Reading between the lines, it seems that all may not be well in Second Life.
As Cyndy Aleo-Carreira of The Industry Standard pointed out in July:
“Paid subscribers (those who pay a monthly fee for the privilege of spending more money on land rights) have been on a steady decline since December 2007, while the total number of hours users spend in-world has been on a steady upswing over the same period.”
Reuters reported the same thing in August:
“The sole dark spot for Second Life was the continuing decline in premium accounts. Linden shed an additional 1,410 premiums in July — over 45 a day and the seventh consecutive month premiums declined.”
More usage, less subscribers. That’s usually a recipe for disaster.
So what’s Linden Lab to do? Increasing fees is the quickest way to address what is a serious problem.
But in today’s economy where homeowners in countries like the United States and United Kingdom are struggling to pay their first life mortgages, fee increases are only likely to exacerbate Linden Lab’s problem.
As Tameka Kee of PaidContent.org asks, “if people are having a hard time paying their rent in the real world, how quickly (and easily) do you think they’d default on their virtual mortgages?“
The comments received on the Second Blog seem to indicate that the fee increases are too much for some subscribers to tolerate. Many commenters indicated that they would not be keeping their Openspaces and lambasted Linden Lab for its decision.
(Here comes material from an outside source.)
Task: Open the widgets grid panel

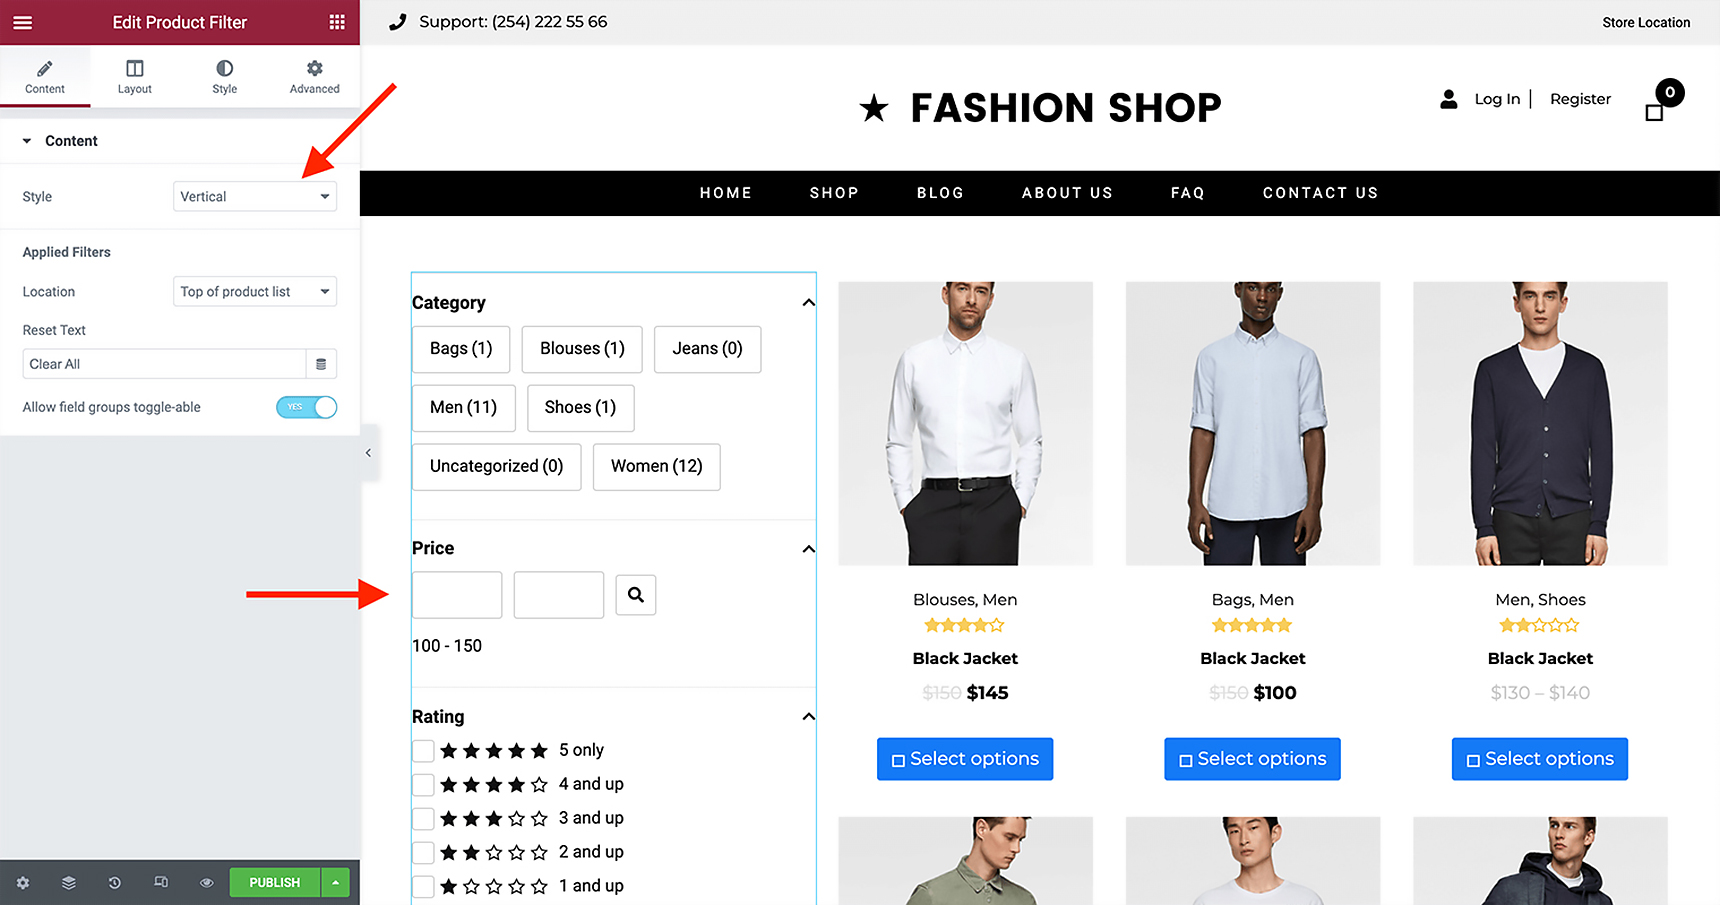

One, for instance, specifically cited the economy as a reason she won’t be keeping her Openspace parcel:
“There can be little or no justification on price rises. They can equip and maintain the servers for the prices they quote. This to me smacks of bait and switch, get people to invest in openspace sims for their homes, as I have done, and after a while put up the charges for no other reason that wanting more cash.”
“This is unjustifiable especially in the current economic climate. Where can I get a refund of the 250USD I paid for my openspace sim, cause I sure as heck can’t afford another 50 USD a month right now.”
While I’m admittedly not intimately familiar with how Second Life’s technology, it does strike me as odd that Linden Lab can’t develop an effective means to police usage. If Openspaces are being used above and beyond what is permitted, one would hope that Linden Lab has developed its technology in such a way that it can control usage just as hosting companies limit resource consumption.
In any case, Second Life’s ongoing battle to offset its decline is not surprising to me. The fact that it ever acquired paid subscribers in the first place was.
While I see the value of a service like Second Life as an entertainment platform, the amounts that can be charged for their use is finite. At some point, the costs exceed the entertainment value.
Linden Lab may have hit the point and as housing crises in first life have left neighborhoods literally abandoned, the specter of thousands of abandoned homes in Second Life looks increasingly probable. Of course, Linden Lab can simply remove them as if they’ve never existed.
If only it were that easy in first life.
For those who are as concerned about Second Life’s real estate crisis as they are about the value of their retirement accounts, know that there are Second Lifers fighting back.
According to a comment left on PaidContent.org, there was a protest held this past Sunday. A protest regatta was sailed in the Santa Barbara, Santa Cruz, Santa Rosa and Santa Catalina Openspaces.
Hopefully Linden Lab management had an internet connection on its real-world regatta and was watching.